◆ **Available data**:

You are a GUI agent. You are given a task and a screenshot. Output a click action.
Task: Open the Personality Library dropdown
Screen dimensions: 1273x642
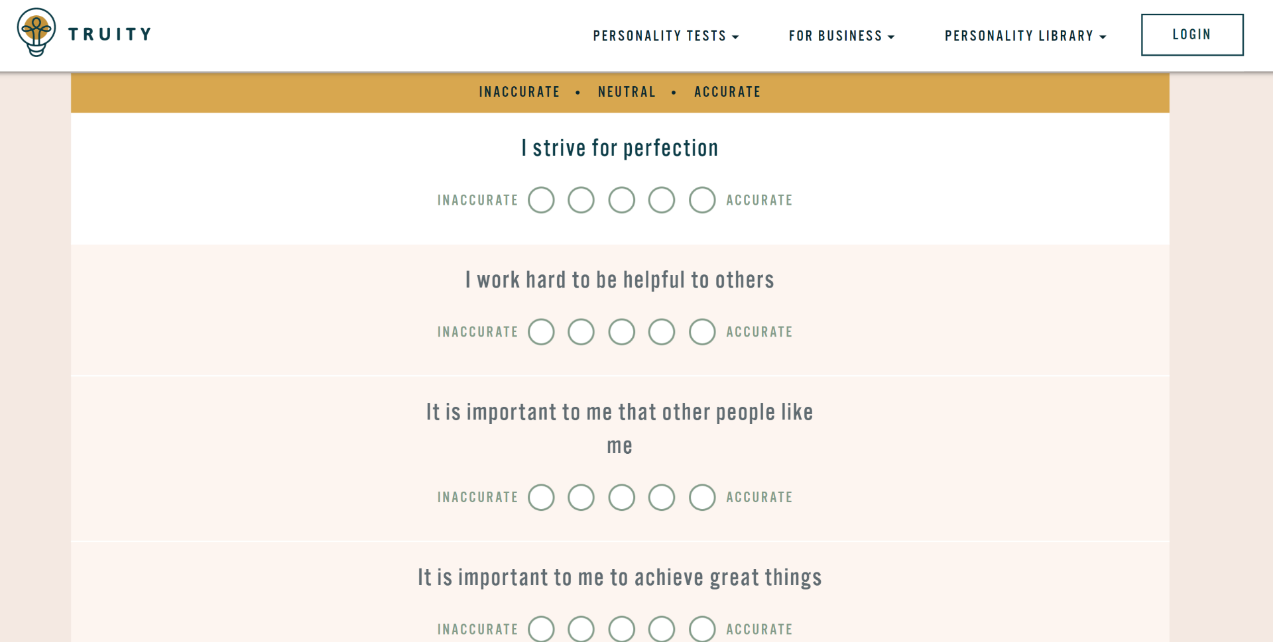(1025, 36)
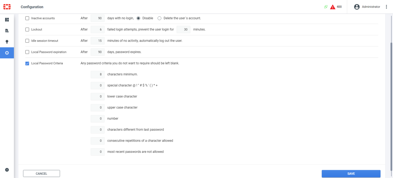This screenshot has height=178, width=393.
Task: Select the Delete the user's account radio button
Action: [x=159, y=18]
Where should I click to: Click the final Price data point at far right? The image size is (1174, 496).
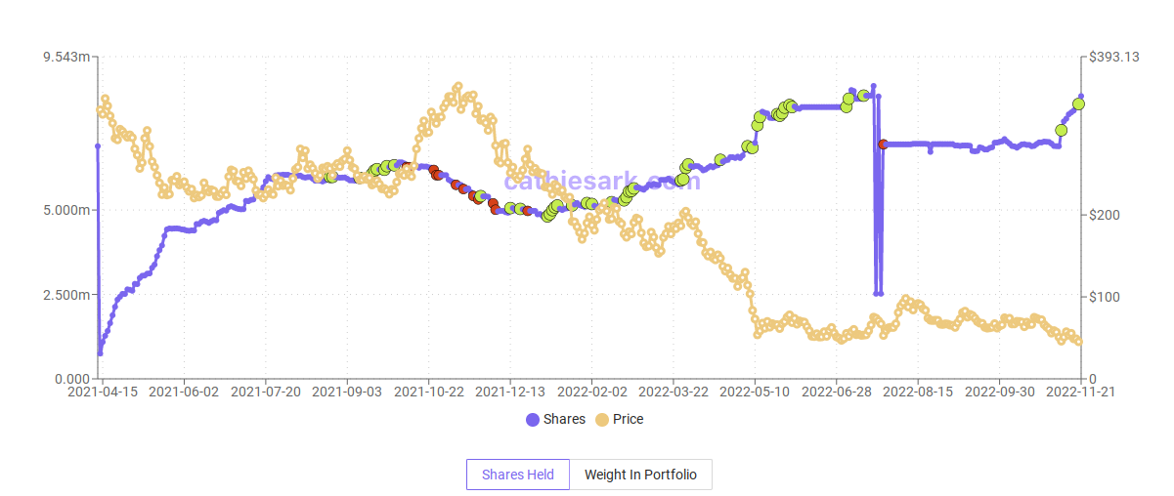pyautogui.click(x=1079, y=342)
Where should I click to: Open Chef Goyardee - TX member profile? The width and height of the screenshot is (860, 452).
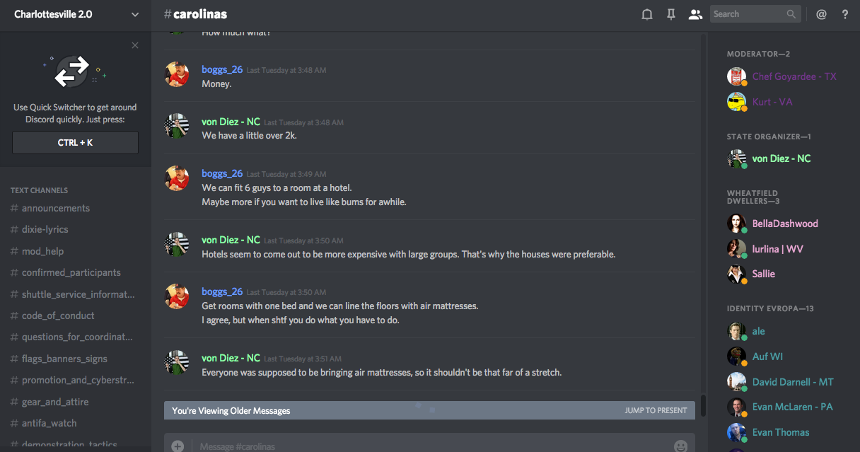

◆ **What the exercise asks**:
The records above need to be printed in full and exactly, without any of the pictures.

◆ **Result**:
You are a GUI agent. You are given a task and a screenshot. Output a click action.
Task: Open the Personality Library dropdown
Screen dimensions: 1273x642
(1025, 36)
This screenshot has height=178, width=393.
Task: Select the Delete the user's account radio button
Action: [x=159, y=18]
Where should I click to: Click the final Price data point at far right? The image size is (1174, 496).
pyautogui.click(x=1079, y=342)
Where should I click to: Open Chef Goyardee - TX member profile? The width and height of the screenshot is (860, 452).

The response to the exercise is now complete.